- _TASK DETAILS_
In the inclined plane notes that follow, what should an equation derived for an inclined plane reduce to when the plane's angle is set to 0?

- _TEXT UNDER STUDY_

Remember that inclined plane problems are just tilted standard problems, so the same rules apply, i.e. draw a FBD, sum forces, set equal to ma, solve for forces/acceleration and analyze motion.

In these problems, it is often useful to align your axes with your inclined plane, this will result in the normal force and friction force (if any) will be on axis, but gravitational force and other forces will often need to be decomposed into vectors that point along our new axes.

### Checklist

### Misconceptions & Mistakes

- Oftentimes in physics the angle given is not the angle you need to use in the problem. Do not assume, check the angle is correct, especially on exams.

- Position and velocity have no bearing on acceleration, which takes its cues from forces on the system. Forces tell objects how to accelerate, acceleration tells velocity how to change, velocity tells position how to change. Acceleration is the ultimate root of motion, brought about by force interactions.

### Pro Tips

- Remember that all equations you can derive on an inclined plane should reduce to a flat plane if you set the angle of the plan to 0. Oftentimes they will also reduce to free fall if you set the angle of the plane to 90 degrees we well! Use these types of checks to see if your equations make sense!.

- _RECORDED DATA_
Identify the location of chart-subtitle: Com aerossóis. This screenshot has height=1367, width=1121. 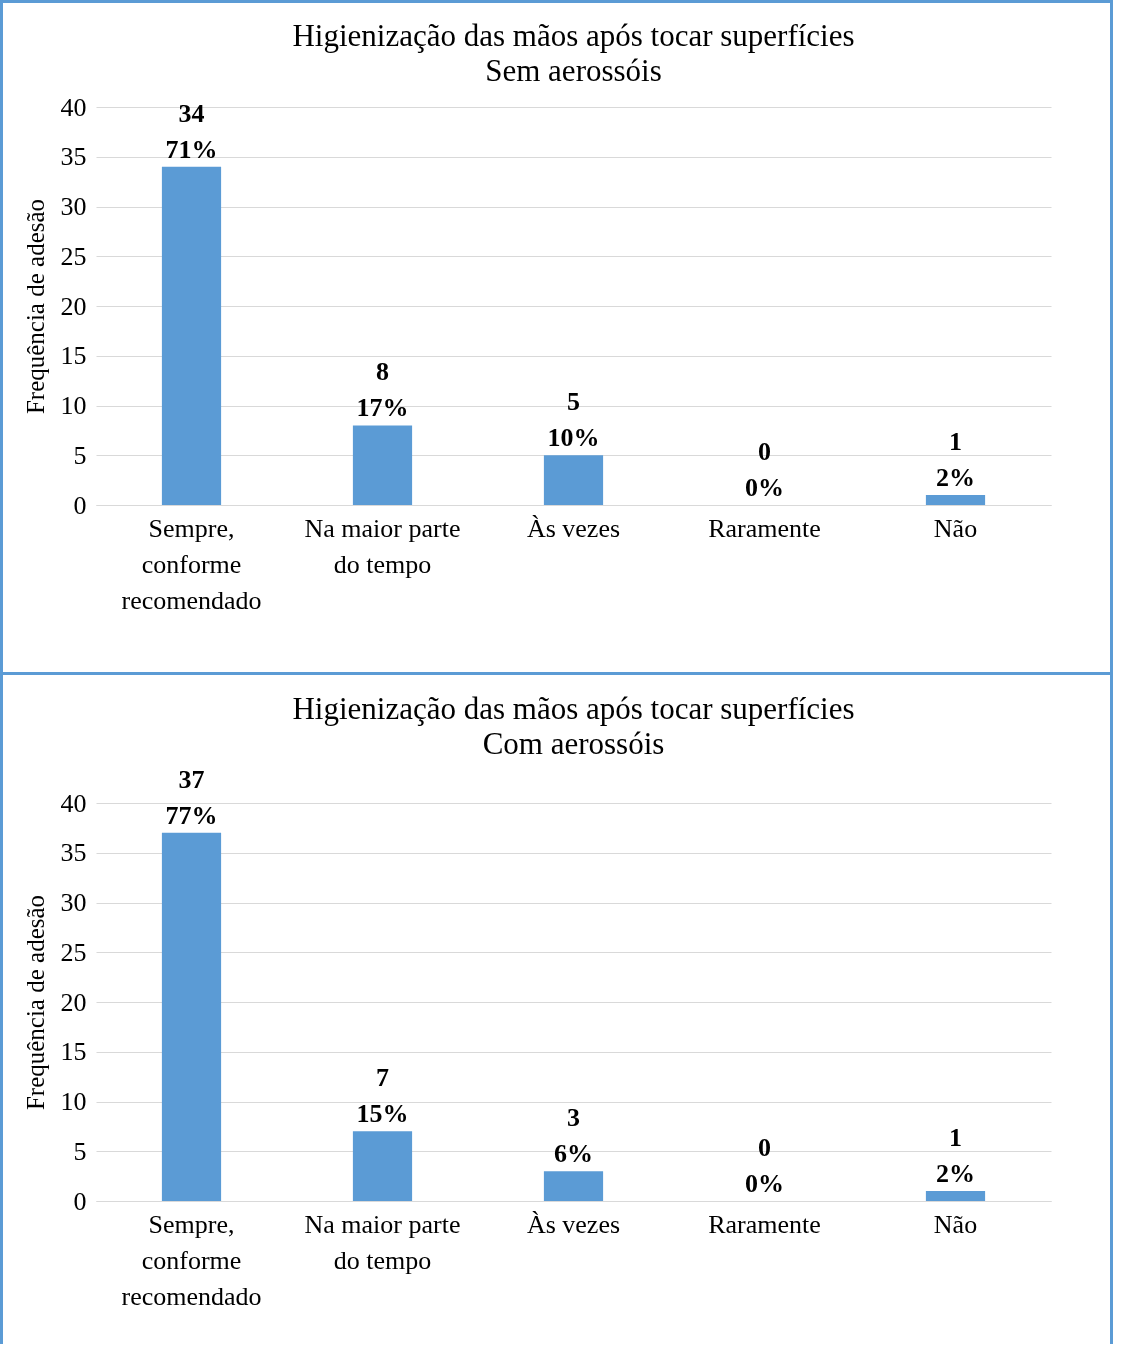
(574, 743).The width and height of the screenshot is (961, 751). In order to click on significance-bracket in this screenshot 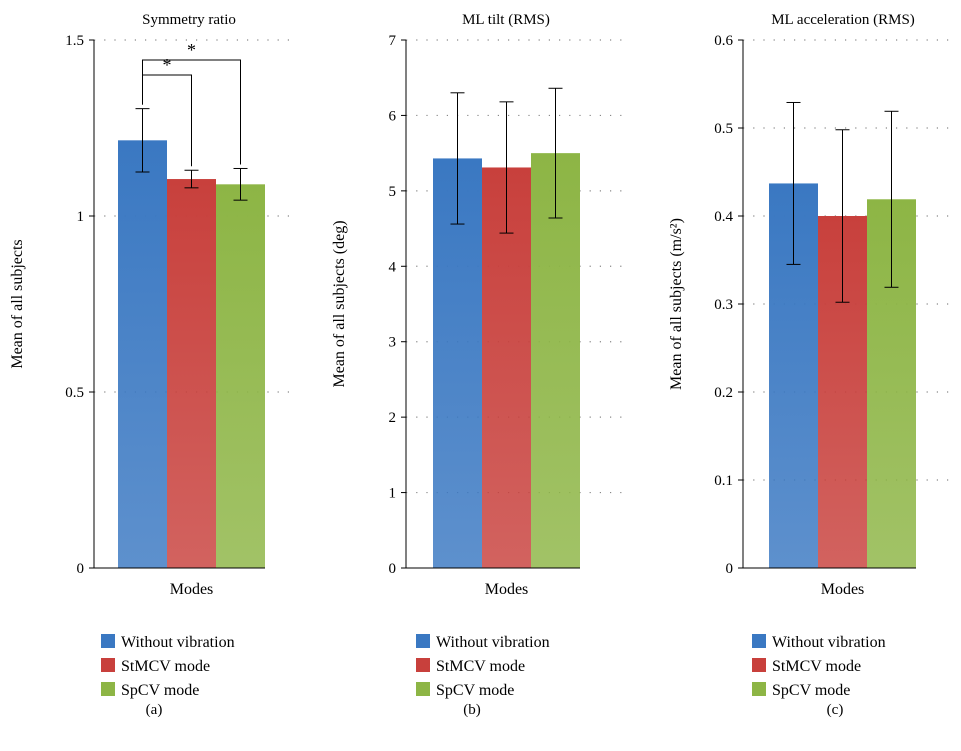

- _EXERCISE RESPONSE_
A flat plane.